Жизнь и гибель Николая Курбова. Любовь Жанны Ней | страница 128



— Станция? Станция?

Дверь оставалась приоткрытой. Игнатов, изнывавший от жалости и нежности, слушал этот знакомый голос, так часто по ночам звеневший в оранжерейной теплоте подобно пению птиц экватора. И теперь она произносила металлическое, сухое «станция» с такою томной страстью, что получалось нечто пушкинское — «стансы». И с ней расстаться!.. Затихла. Снова:

— Станция? Коммутатор Вечека? Кабинет товарища Курбова?

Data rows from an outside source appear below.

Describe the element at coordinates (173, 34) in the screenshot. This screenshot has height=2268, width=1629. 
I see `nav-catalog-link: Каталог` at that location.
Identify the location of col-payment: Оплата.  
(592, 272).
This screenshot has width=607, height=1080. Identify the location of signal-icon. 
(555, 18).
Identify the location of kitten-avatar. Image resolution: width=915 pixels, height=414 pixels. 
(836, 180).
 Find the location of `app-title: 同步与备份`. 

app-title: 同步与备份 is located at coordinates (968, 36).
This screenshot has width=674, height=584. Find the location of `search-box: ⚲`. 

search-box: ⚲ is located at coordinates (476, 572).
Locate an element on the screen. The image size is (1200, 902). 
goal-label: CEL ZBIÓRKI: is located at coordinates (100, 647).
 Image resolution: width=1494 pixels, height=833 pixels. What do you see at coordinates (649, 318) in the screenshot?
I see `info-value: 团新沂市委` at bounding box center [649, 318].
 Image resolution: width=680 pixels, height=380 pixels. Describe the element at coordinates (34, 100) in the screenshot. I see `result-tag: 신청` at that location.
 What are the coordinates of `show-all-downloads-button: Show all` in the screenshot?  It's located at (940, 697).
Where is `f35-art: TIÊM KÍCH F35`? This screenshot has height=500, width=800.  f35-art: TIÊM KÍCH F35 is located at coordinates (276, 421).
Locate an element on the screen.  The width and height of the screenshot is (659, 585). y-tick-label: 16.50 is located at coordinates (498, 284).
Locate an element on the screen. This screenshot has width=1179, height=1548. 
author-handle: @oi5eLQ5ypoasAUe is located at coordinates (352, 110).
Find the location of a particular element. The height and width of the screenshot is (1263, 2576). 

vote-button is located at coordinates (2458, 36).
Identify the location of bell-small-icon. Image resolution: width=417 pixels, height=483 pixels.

Здесь не было уже ни пушкинского тембра, ни жалости, ни неги: измена, предательство, смерть. Но даже возмутиться, но даже одной мыслью, одним вздохом проводить обманувшую любовь не мог Игнатов: времени не было. Быстро вскочил. Живот от страха вытанцовывал сложнейшие фигуры. Осторожно прокрался к окошку и раздвинул шторы. Брызнул синий сумеречный свет. Игнатов, как был, в одном белье, выпрыгнул, вернее, вывалился из окна и, грузно шлепнувшись, разбил седалище. Хотелось хотя бы почесаться — не смел. За ним вдогонку гнался страшный, скуластый, раскосый «Коммутатор». Побежал. Дама, с виду благородная, обиженно несшая со Смоленского никого не соблазнившее богемское фамильное стекло, увидев чудище в кальсонах, упала, завизжала, зазвенела. Час спустя милиционер вытаскивал из гущи ротозеев Игнатова. Он шел, потупив стыдливо взор, усы поджав и с музейной грацией прикрыв рукой прорехи.

Трагическое бегство Игнатова было выполнено быстро и умело. Белорыбова ничего не слыхала. Правда, она слушала в это время гул, щедро лившийся из трубы и затоплявший ухо.

— Товарищ Курбов? Это я, Белорыбова. Я хотела вас предупредить… Простите, это очень спешно. Малосознательный товарищ мне открыл. Они сегодня хотят убить. Вас. Да, да, «пятерка». Так что вы не ходите в «Тараканий брод». Товарищ, простите, еще минуту… Помните, я вас просила… Нельзя ли пристроить его, хотя бы внештатным. Он очень предан. Но чтобы паек. Хорошо? Я вам очень благодарна.

Успех — спасен, получит место, паек, теперь уже не расстанутся до гроба. И Людмила Афанасьевна мчится назад — порадовать скорее любимого пузанчика. Лицо, омытое дождем, сияет. В глазах радуга: радуйся, потопа больше не будет, все на месте и еще паек…

В комнате — никого. Брюки, скорбно согнувшись, висят на стуле. Ног же нет. Окно раскрыто. Катастрофа. Сбежал. Не поверил. Презрел. Руку трагически подняв, как погребальный факел, к тусклым сосулькам княжеской люстры, Белорыбова взором обходит опустевший парадиз: на туалетном столике рыжая сальная сковорода: милый, блинчики любил!.. Шкаф с никому не нужными продуктами: вот возьмет и выкинет все масло, три фунта, на улицу — так скорбь сильна!.. Размытая недавней любовной бурей кровать; большая впадина — здесь он лежал, и ус его задорно, залихватски, кавалерийски подталкивал Людмилу. Все кончено!